Chaque fois que viendra la question du possible renoncement de l’un ou l’autre à ses ambitions pour demeurer ensemble, cela débouchera sur l’acceptation de l’éloignement. Plusieurs séquences soulignent le fait que les personnages ne font que se croiser, entrer et sortir de la vie de l’autre sans jamais vraiment être ensemble. Les moments communs reprennent l’idée d’une composition de plan où Cicely et James sortent du champ et laissent l’autre seul. Les surcadrages appuient cette idée, souvent de manière symbolique comme lorsque Cicely quitte les bras de William en coulisses pour aller interpréter son rôle sur scène. Cette idée de constante transition dans les interactions du couple est d’ailleurs présent dès l’ouverture quand William réveille une Cicely ensommeillée dans le hall d’un hôtel, idée reprise plus tard lorsque une fois marié ils se convainquent pour l’un d’aller être correspondant à Rome et l’autre de ne pas le suivre pour ne pas casser son ascension d’actrice.

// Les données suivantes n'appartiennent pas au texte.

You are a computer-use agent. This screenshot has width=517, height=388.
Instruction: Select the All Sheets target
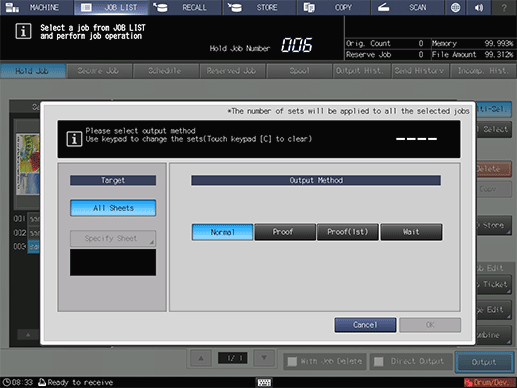click(113, 208)
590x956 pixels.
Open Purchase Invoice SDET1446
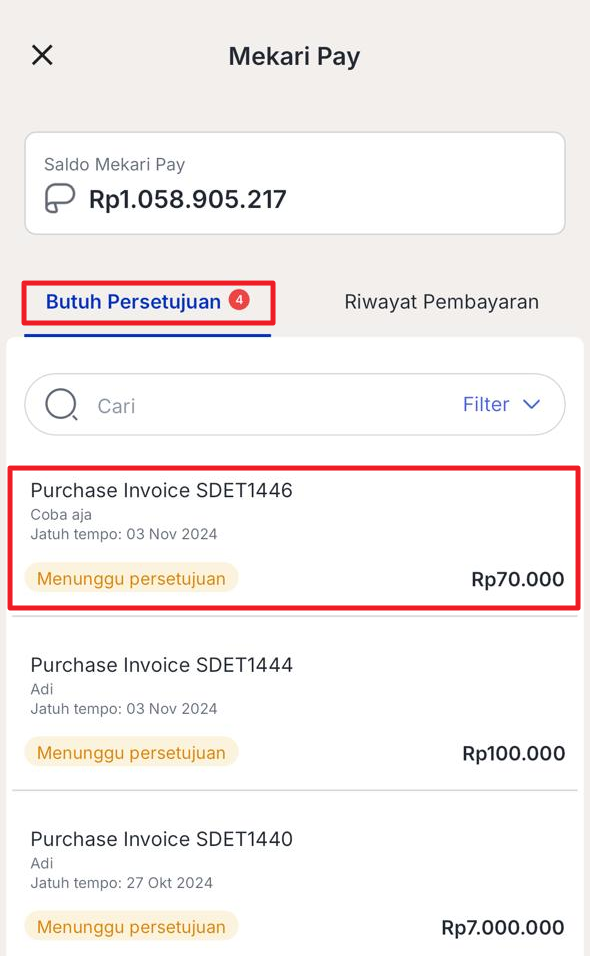(x=294, y=538)
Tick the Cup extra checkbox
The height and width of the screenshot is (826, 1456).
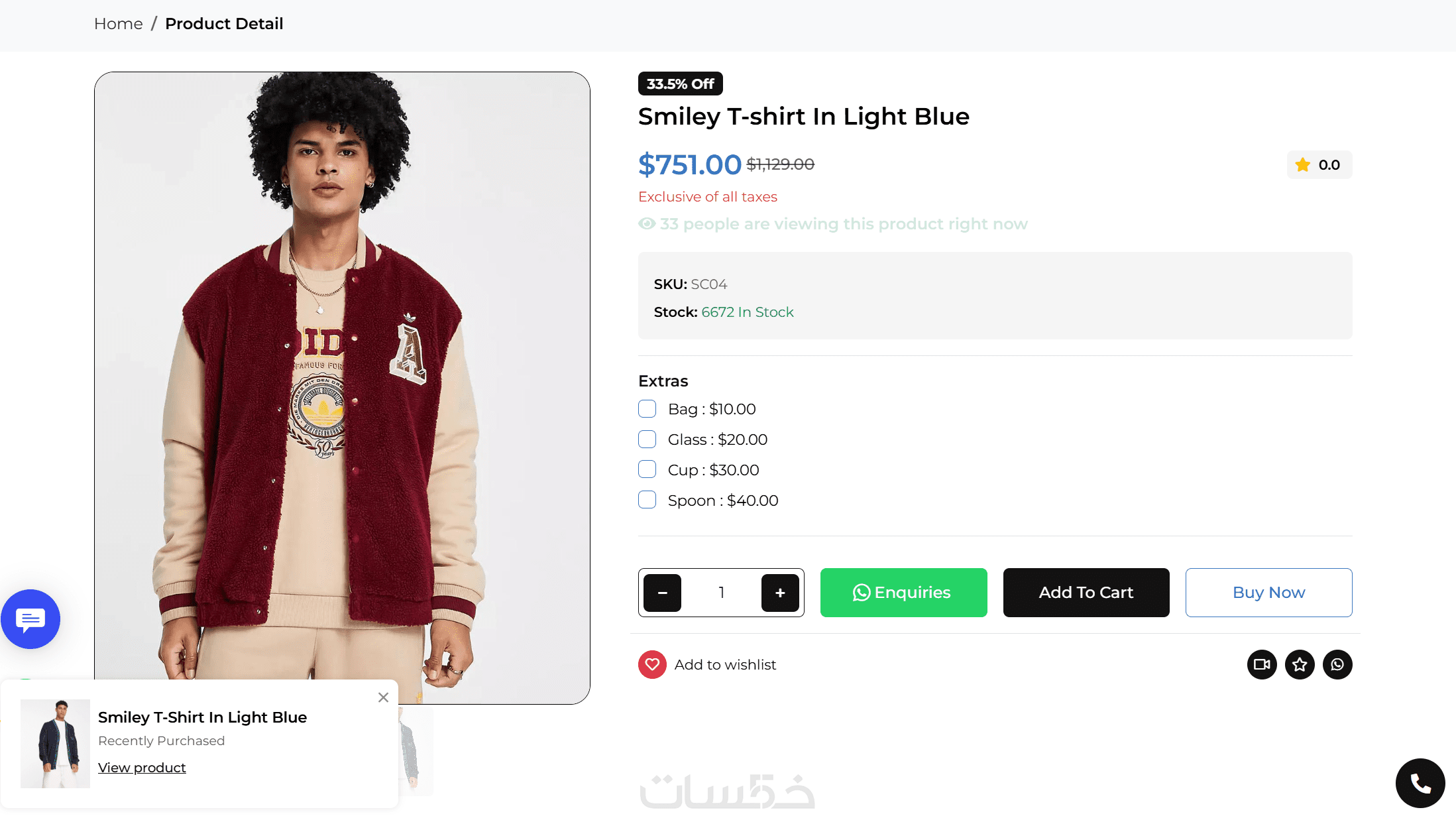tap(647, 470)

L’interprétation est excellente, les deux acteurs traduisant bien le mélange d’égoïsme, d’incompréhension et de renoncement qu’impliquent ces choix de vie. On a un vrai sentiment du temps qui passe, à la fois dans la vie, les environnements et le statut social des personnages, mais aussi dans leur présence physique. La prestance d’une Cicely embourgeoisée se conjugue à la gaucherie d’un William ayant quitté une jeune épouse dans un modeste appartement pour la retrouver dans une luxueuse demeure dont la modernité l’égare. C’est donc fort intéressant mais la monotonie de cet éloignement se ressent malheureusement dans le rythme du film dépourvu de vrai sursaut dramatique, si ce n’est à sa toute fin. Le récit rate le coche de certains questionnements sociétaux qui auraient pu être pertinents (William s’éloignant presque par fierté masculine mal placée face à la réussite de sa femme, n’exploite pas suffisamment les possibilités de son triangle amoureux, et survole totalement la parentalité avortée de William qui croise à peine son fils. Il manque un soupçon de force à ce drame explorant pourtant des thèmes toujours vivaces (le récent La La Land de Damien Chazelle ne parle pas d’autre chose).